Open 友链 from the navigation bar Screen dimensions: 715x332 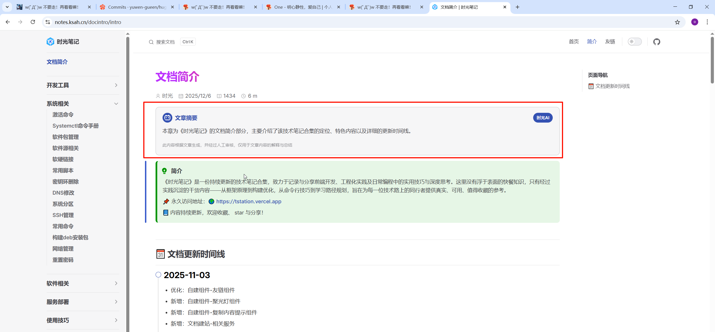tap(610, 42)
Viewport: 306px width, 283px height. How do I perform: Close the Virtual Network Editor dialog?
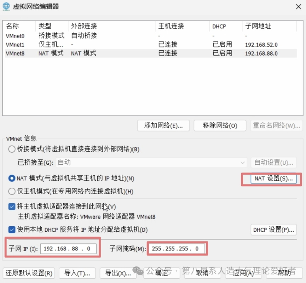point(298,6)
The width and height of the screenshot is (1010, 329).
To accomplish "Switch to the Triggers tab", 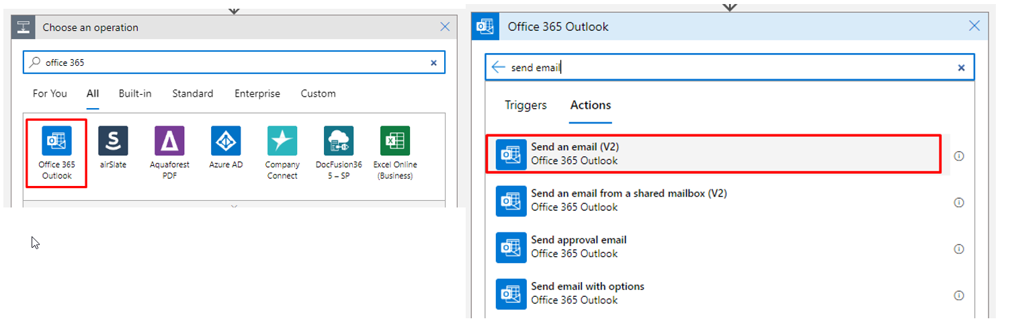I will coord(525,105).
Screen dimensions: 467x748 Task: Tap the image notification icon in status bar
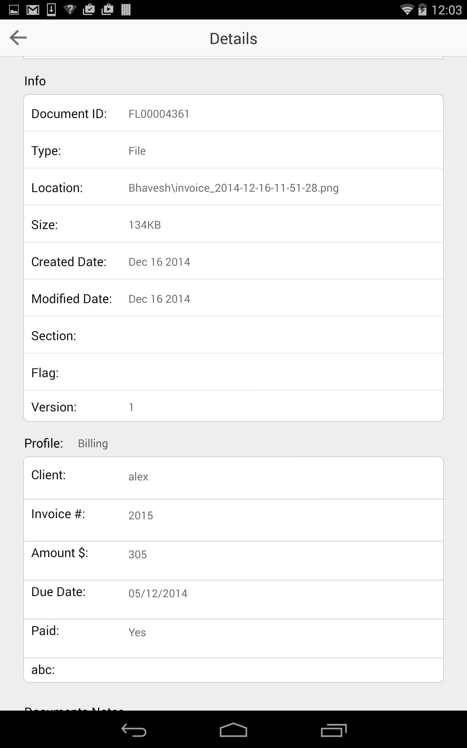click(14, 10)
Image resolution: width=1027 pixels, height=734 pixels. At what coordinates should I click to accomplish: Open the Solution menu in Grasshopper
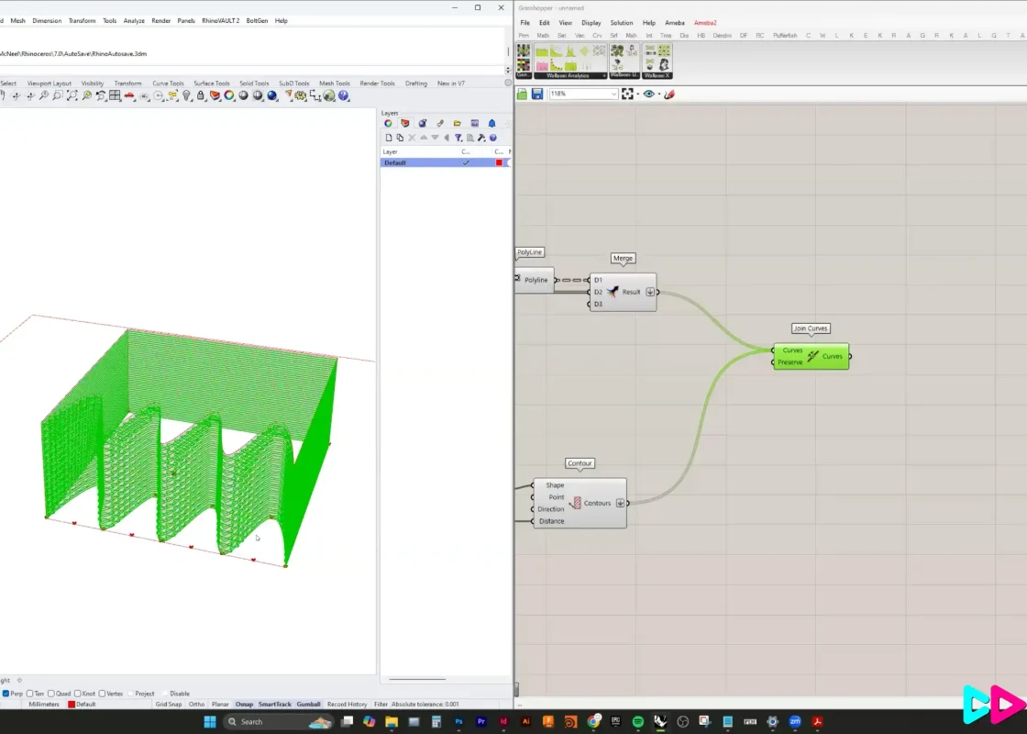(x=621, y=22)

.....

Tulis ulang baris dari yang memuat "Screen dimensions: 467x748" sampai akhir data, termasuk keduanya, dengan menukar "status bar" menjadi "notification bar" tanpa mengubah bagian lain. Jangan sertakan gambar dalam jawaban.

Hasil Tugas ::
Screen dimensions: 467x748 Task: Tap the image notification icon in notification bar
click(14, 10)
Image resolution: width=1027 pixels, height=734 pixels. At what coordinates should I click to accomplish: Open the Solution menu in Grasshopper
(x=621, y=22)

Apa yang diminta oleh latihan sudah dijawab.